According to the researchers, the vulnerabilities are indexed as: CVE-2017-13077, CVE-2017-13078, CVE-2017-13079, CVE-2017-13080, CVE-2017-13081, CVE-2017-13082, CVE-2017-13084, CVE-2017-13086, CVE-2017-13087, CVE-2017-13088.

These vulnerabilities are scheduled to be formally presented in a talk named Key Reinstallation Attacks: Forcing Nonce Reuse in WPA2 scheduled for November 1 at the ACM Conference on Computer and Communications Security in Dallas. It’s believed that the disclosure will be made through the website krackattacks.com.

The vast majority of existing access points aren’t likely to be patched quickly, and some may not be patched at all. If initial reports are accurate that encryption bypass exploits are easy and reliable in the WPA2 protocol, it’s likely attackers will be able to eavesdrop on nearby Wi-Fi traffic as it passes between computers and access points. It might also mean that it’s possible to forge Dynamic Host Configuration Protocol settings, opening the door to hacks involving users’ domain name service.

Currently, it’s not possible to confirm the details reported in the CERT advisory or to assess the severity at the time this post was going live. If eavesdropping or hijacking scenarios turn out to be easy to pull off, people should avoid using Wi-Fi whenever possible until a patch or mitigation is in place.
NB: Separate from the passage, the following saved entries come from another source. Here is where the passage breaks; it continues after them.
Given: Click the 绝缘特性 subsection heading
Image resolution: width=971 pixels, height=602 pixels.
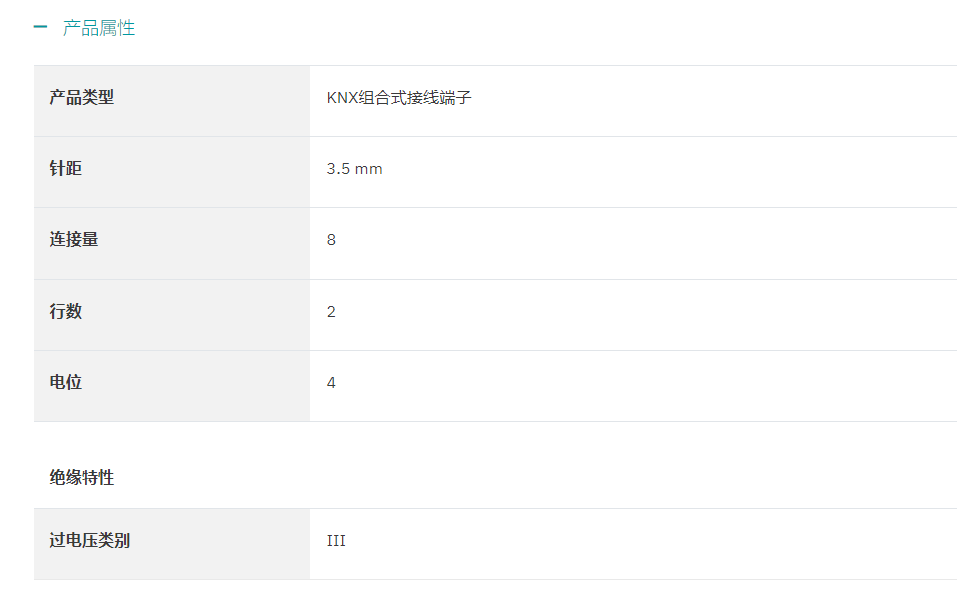Looking at the screenshot, I should coord(82,478).
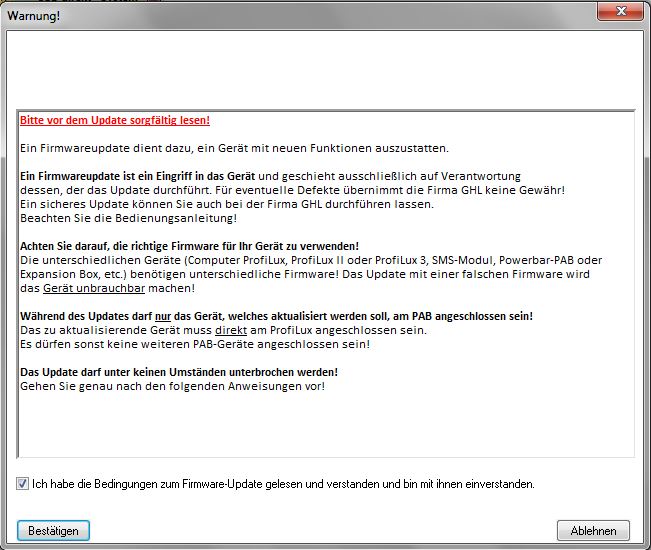Click the blank white area above the text box
The image size is (651, 550).
325,70
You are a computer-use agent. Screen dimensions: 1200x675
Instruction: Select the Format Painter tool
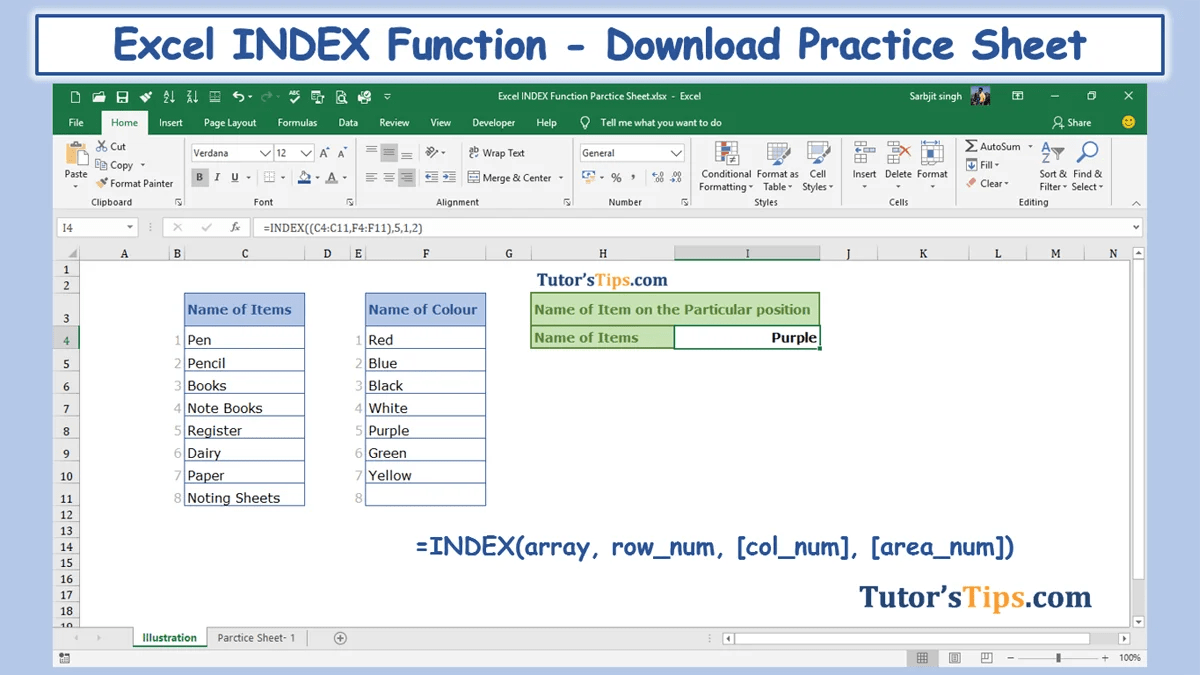(x=135, y=183)
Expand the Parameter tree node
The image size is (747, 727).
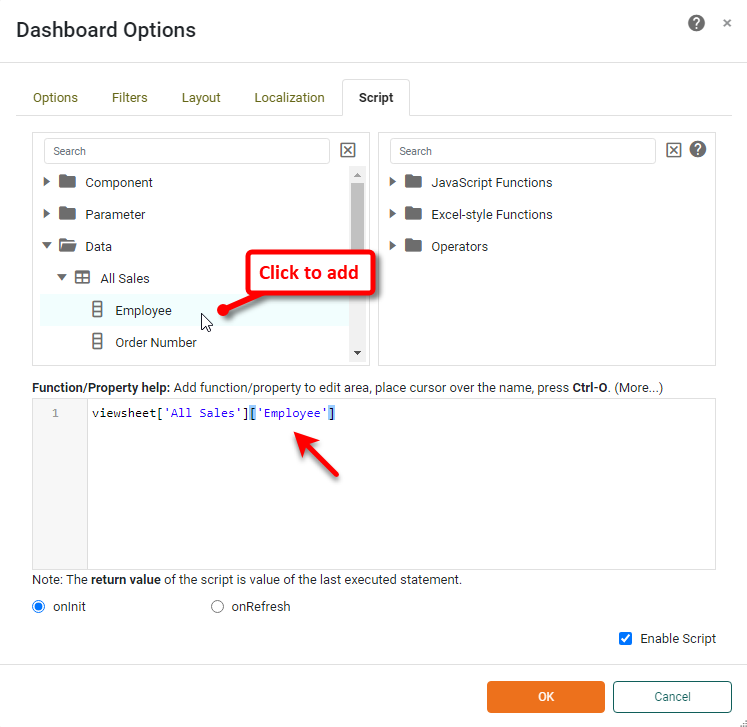47,214
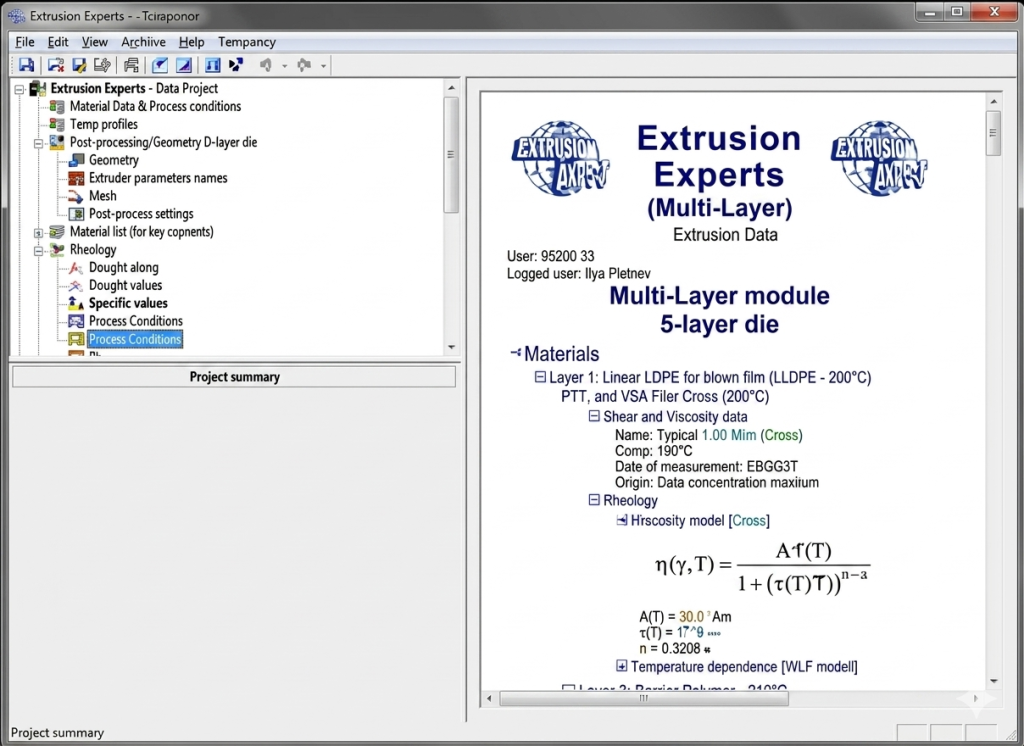
Task: Click the toolbar icon with red X
Action: 56,65
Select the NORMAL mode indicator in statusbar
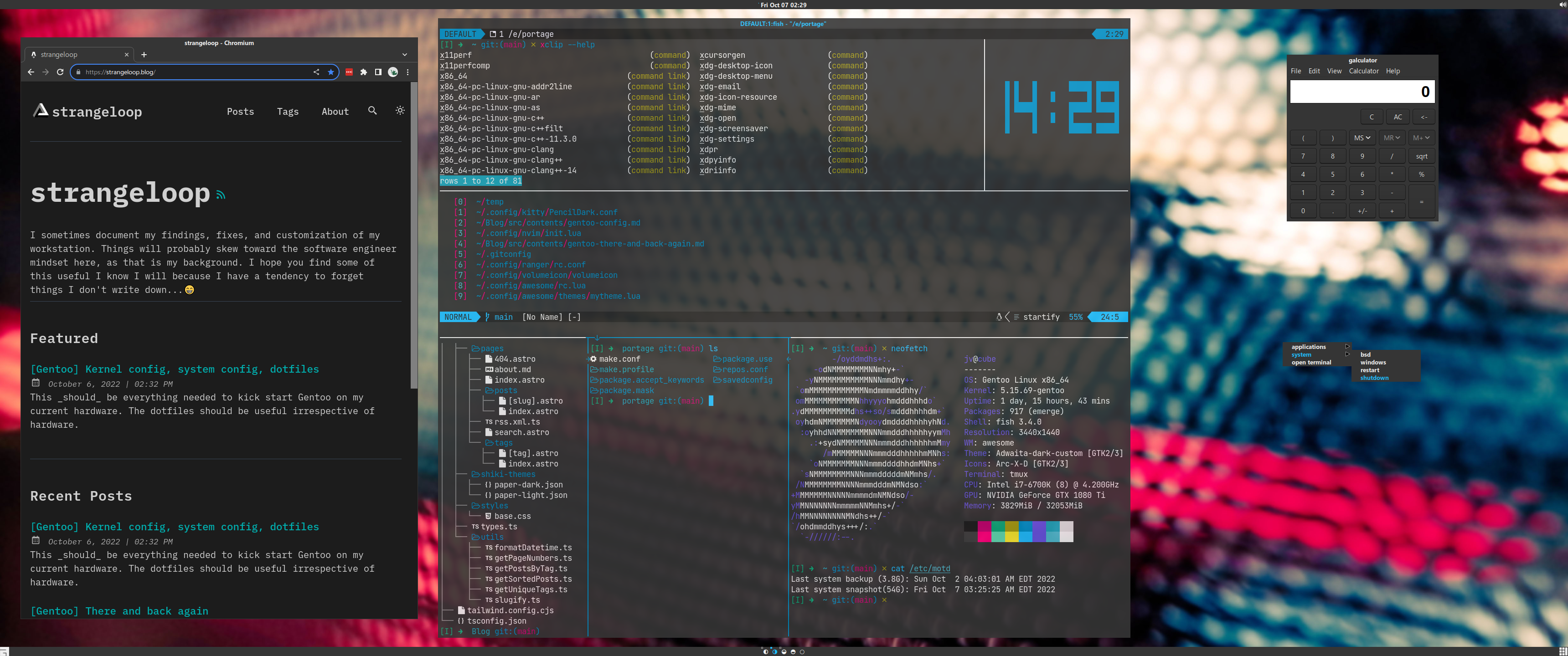Screen dimensions: 1568x656 pos(458,317)
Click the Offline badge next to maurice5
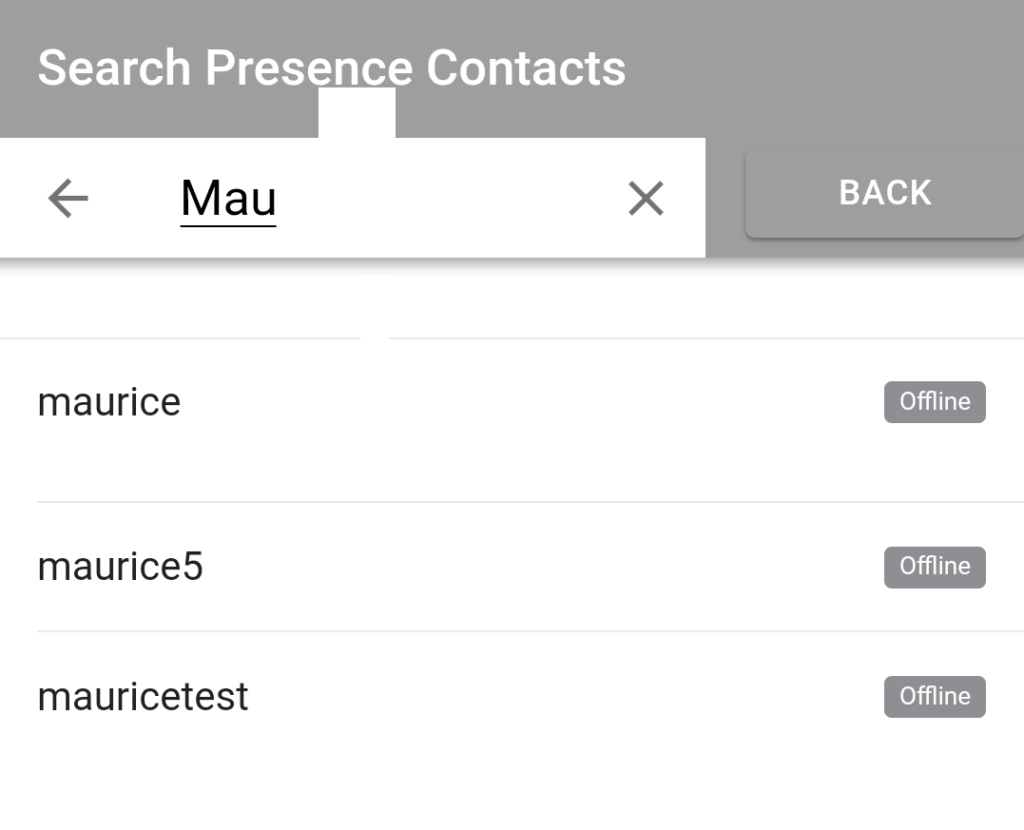 click(x=934, y=566)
When Wi-Fi is the only connection option, people should use HTTPS, STARTTLS, Secure Shell and other reliable protocols to encrypt Web and e-mail traffic as it passes between computers and access points. As a fall-back users should consider using a virtual private network as an added safety measure, but users are reminded to choose their VPN providers carefully, since many services can’t be trusted to keep users safer.